The Warriors haven't been shy about spending money in order to maintain the roster that has won four NBA titles in the last eight seasons.

Putting money into the roster has been one of the main calling cards for Warriors owners Joe Lacob and Peter Guber ever since they bought the franchise in 2010.

But in order to field a championship-level roster, the Warriors have had to go way over the salary cap and luxury tax thresholds. That makes the roster very, very expensive.

During the 2021-22 NBA season, the Warriors had just under $176 million in taxable salaries, per Spotrac. That works out to a luxury tax bill of an additional $170 million. So the cost of the 2022-title winning team was north of $340 million.

The Warriors are playing by the rules, though, in order to keep their own players. They are just paying the steep price.

Lacob made an appearance on The Athletic's "TK Show" with Tim Kawakami on Thursday and got into a back-and-forth about how much the team could end up spending in the years to come, while also acknowledging that other teams and the NBA aren't thrilled with the Warriors right now.

Kawakami: "Is there a number that you put up there for Bob? Or do you guys have a number, like 'We can't go over $420 [million], you know, total commitment, $450 [million]?"

Lacob: "You're really good at reporting. You're one of the smarter reporters out there but I'm going to tell you, you're numbers are kind of messed up.

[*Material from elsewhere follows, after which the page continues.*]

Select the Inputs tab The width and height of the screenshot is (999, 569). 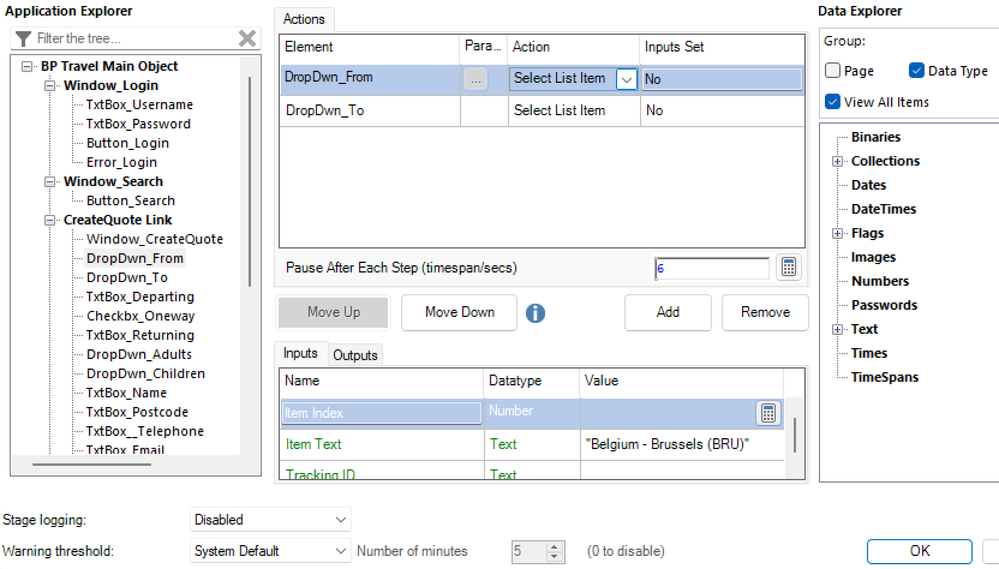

I will just say that. You were throwing numbers out there like $400 and $500 [million]."

Kawakami: "The multiples go crazy."

Lacob: "Those numbers are not even remotely possible. They're just not. I'm already in trouble with the rest of the league. We are in trouble for being where we are. In fact, Vegas, I'll be at the NBA Board of Governors meeting Tuesday, let me tell you. They're not happy. It's not just us. Other teams are going into the luxury tax now as well. We kind of blew a hole in the system and it's not a good look from the league's perspective. They don't want to see it happen. And there are limits. I'm not going to say what they are but there are limits to what you can do. You've said we bring in a lot of revenue. We are very successful at generating revenue, Brandon Schneider and his group and you are correct. We had a terrific year, revenue wise. We went to the Finals. That's obvious. But I can also tell you the expenses are incredible, all-time record. Not just player salaries but everything else. So it all adds up. We spend everything we make. We don't take any distribution [money]. Never taken a dollar. None of our partners have taken a dollar. We just pile it back into building an arena, which we did for five years. We were making a lot of money in Oakland the last few years. We piled it into this arena without public help. And now when we're in a stage where our players have gotten ... been with us longer and they make more money and we want to retain them, we want to continue going for championships, it's piling all that money into player salaries. And that's what we've done here last year and the last few years and we'll again do this year."

The Warriors' tax bill might not be as high for the upcoming 2022-23 season, depending on how they fill out the roster. But in the coming years, with looming extensions for Andrew Wiggins and Jordan Poole, the bill could go through the roof.

It was the luxury tax implications that forced the Warriors to let Gary Payton II leave in free agency rather than match the offer he got from the Portland Trail Blazers.

And if the Warriors eventually have to sign Jonathan Kuminga, James Wiseman and/or Moses Moody to extensions, the bill could get even higher.

RELATED: Warriors no longer 2022-23 NBA title favorites

For now though, Lacob and the Warriors' ownership are willing to foot the bill in order to win as much as possible while Steph Curry, Klay Thompson and Draymond Green are in their primes.